An archive review from The Gingold Files.

By Michael Gingold · July 29, 2011, 12:55 AM EDT
Wicker Tree

Editor's Note: This was originally published for FANGORIA on July 28, 2011, and we're proud to share it as part of The Gingold Files.


The first and most important thing to keep in mind when sitting down to watch Robin Hardy’s The Wicker Tree (a premiere at Montreal’s Fantasia festival) is that it’s not a direct sequel to Hardy’s horror masterpiece The Wicker Man—not in story and certainly not in spirit. Better to think of Tree as the Evil Dead II to Man’s The Evil Dead—a sort of semi-remake that explicitly brings out the comedic elements that lay beneath the original’s surface.

As dramatic, tragic and horrific as The Wicker Man is, there’s also a latent sense of amusement as the devout Sergeant Howie is confronted with the hedonism of the pagans of Summerisle. Adapting his own novel Cowboys for Christ (a much more appropriate and less misleading title) for the new film, Hardy amps up the humorous contrast by establishing as his heroine Beth Boothby (Britannia Nicol), a golden-blonde young singer who started out as a Britney Spears-esque pop tart (her big hit, for which we see a piece of the video, was “Trailer Trash Slut”), became a wholesome country crooner and, as the film opens, has decided to devote two years of her life to spreading God’s word and love. The improbable first stop for Beth and her fiancé Steve (Henry Garrett), a walking Texan cliché in a cowboy hat, is the village of Tressock on the Scottish-English border, where they’ve been told the locals are in serious need of conversion.

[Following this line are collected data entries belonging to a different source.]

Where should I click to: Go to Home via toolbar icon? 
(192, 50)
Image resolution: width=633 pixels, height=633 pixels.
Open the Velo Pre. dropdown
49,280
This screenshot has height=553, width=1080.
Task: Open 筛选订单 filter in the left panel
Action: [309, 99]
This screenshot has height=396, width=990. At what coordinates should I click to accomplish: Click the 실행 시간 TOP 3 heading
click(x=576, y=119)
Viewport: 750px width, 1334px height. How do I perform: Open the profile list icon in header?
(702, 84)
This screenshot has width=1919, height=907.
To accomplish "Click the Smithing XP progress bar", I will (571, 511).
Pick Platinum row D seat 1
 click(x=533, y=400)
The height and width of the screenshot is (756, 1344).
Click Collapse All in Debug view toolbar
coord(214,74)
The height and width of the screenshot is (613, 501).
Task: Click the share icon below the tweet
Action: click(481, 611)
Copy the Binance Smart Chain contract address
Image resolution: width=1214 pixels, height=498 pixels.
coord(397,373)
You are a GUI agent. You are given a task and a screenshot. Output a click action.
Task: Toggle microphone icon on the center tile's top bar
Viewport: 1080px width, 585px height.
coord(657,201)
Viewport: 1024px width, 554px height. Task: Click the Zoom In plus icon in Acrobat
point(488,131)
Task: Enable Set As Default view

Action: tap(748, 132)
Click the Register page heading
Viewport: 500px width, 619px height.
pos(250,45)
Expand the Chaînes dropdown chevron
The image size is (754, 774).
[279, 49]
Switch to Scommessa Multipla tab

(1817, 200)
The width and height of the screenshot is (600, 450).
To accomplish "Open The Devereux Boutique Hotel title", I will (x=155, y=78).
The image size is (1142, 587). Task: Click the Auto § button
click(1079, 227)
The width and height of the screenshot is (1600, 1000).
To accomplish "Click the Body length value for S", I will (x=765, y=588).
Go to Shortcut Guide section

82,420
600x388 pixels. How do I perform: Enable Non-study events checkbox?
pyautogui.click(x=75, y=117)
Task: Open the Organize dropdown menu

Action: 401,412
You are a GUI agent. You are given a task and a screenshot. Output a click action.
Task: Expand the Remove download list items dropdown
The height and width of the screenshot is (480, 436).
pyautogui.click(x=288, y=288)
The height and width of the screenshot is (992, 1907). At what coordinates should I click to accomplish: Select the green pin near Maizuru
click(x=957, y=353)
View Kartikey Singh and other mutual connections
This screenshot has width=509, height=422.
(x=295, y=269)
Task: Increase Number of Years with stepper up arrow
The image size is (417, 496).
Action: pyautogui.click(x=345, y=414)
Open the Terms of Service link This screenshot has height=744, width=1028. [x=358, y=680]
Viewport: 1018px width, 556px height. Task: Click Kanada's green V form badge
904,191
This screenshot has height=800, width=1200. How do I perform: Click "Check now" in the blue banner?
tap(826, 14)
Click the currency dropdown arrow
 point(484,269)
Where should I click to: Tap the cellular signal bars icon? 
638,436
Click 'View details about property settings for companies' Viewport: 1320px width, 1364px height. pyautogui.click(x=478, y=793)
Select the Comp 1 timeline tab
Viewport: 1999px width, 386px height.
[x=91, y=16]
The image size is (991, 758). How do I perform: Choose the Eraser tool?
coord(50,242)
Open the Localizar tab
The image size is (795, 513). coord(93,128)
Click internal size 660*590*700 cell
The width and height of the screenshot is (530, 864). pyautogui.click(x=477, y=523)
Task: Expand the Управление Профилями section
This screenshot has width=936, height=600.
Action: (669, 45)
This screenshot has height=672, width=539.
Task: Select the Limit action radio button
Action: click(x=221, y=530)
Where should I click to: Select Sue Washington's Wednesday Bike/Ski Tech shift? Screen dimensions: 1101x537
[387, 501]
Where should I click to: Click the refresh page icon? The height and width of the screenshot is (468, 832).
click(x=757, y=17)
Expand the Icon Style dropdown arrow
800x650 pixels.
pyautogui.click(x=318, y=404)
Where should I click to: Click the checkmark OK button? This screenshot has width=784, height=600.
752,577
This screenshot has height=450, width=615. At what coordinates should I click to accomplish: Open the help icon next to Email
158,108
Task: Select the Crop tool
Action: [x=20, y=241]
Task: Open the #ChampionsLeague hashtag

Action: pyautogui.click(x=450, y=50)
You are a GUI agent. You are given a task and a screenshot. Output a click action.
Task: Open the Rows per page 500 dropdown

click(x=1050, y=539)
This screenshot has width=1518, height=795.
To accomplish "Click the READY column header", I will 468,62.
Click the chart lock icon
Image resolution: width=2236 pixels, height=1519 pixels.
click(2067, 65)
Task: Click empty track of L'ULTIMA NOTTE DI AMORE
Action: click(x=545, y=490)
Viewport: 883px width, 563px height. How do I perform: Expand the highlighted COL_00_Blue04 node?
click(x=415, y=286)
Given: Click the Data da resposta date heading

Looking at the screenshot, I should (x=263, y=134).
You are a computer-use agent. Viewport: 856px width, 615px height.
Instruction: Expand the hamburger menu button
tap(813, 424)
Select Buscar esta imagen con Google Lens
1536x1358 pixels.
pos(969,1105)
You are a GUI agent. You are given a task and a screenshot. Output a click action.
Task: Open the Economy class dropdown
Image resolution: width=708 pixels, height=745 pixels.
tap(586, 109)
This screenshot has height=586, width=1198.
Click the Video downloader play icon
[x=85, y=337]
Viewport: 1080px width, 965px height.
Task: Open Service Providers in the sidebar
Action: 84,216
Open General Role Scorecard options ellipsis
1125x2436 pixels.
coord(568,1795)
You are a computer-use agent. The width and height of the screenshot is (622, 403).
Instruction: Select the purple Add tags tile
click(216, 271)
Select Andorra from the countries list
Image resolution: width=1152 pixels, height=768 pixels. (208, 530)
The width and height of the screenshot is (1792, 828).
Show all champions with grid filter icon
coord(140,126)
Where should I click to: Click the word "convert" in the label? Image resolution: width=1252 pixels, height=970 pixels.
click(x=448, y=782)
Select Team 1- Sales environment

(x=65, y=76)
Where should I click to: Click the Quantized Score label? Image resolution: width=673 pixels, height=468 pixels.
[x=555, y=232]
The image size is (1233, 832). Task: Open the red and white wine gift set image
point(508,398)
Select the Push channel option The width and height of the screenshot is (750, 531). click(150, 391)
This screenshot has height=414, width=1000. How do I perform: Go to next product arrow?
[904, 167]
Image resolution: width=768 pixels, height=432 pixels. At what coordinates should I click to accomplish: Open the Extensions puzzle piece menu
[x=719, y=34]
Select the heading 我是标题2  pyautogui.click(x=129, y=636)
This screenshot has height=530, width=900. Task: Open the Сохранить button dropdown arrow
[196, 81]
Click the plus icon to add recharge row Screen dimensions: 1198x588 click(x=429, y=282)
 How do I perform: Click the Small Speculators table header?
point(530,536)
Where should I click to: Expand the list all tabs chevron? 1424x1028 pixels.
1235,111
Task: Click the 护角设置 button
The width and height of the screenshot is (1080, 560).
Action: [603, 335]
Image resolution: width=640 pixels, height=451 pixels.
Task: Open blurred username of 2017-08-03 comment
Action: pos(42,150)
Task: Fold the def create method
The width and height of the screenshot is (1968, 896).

Anyone familiar enough with The Wicker Man to want to see this movie will immediately know that Beth and Steve’s spirituality will be no match for the local pagan practices, and part of the fun of The Wicker Tree lies in the way Hardy plays on those expectations and teases us about what’s to come. Once again, this village is undergoing a blight requiring a corrective ritual, though this time it’s not the crops that are failing but the fertility of the local women. This could very well have something to do with the fact that Tressock is located near a nuclear power plant—which, like the town itself, is run by Sir Lachlan Morrison (Graham McTavish)—but Morrison has specific plans unconnected with the station to remedy the situation, in which Beth and Steve are fated to be unwilling participants.

Hardy establishes a playful tone from the start of The Wicker Tree, one that encompasses everything from the funny use of subtitles during a sex scene to a stray Simpsons joke based on Morrison’s day job. The characters are broad, but the performances are in tune with the farcical nature of the material, led by Nicol, who’s so earnest in expressing Beth’s wide-eyed purity that one could almost suspect she thinks she’s in a serious horror-thriller (which, if such were the case, would just play into the joke). That guilelessness is nicely counterpointed by the droll sense of superiority with which McTavish plays Morrison, who sometimes barely conceals his disdain for his pious new visitors. (When he tells Steve a whopper and Steve says, “You’re kidding!”, Morrison’s reply is, “I probably am, but don’t take offense.”)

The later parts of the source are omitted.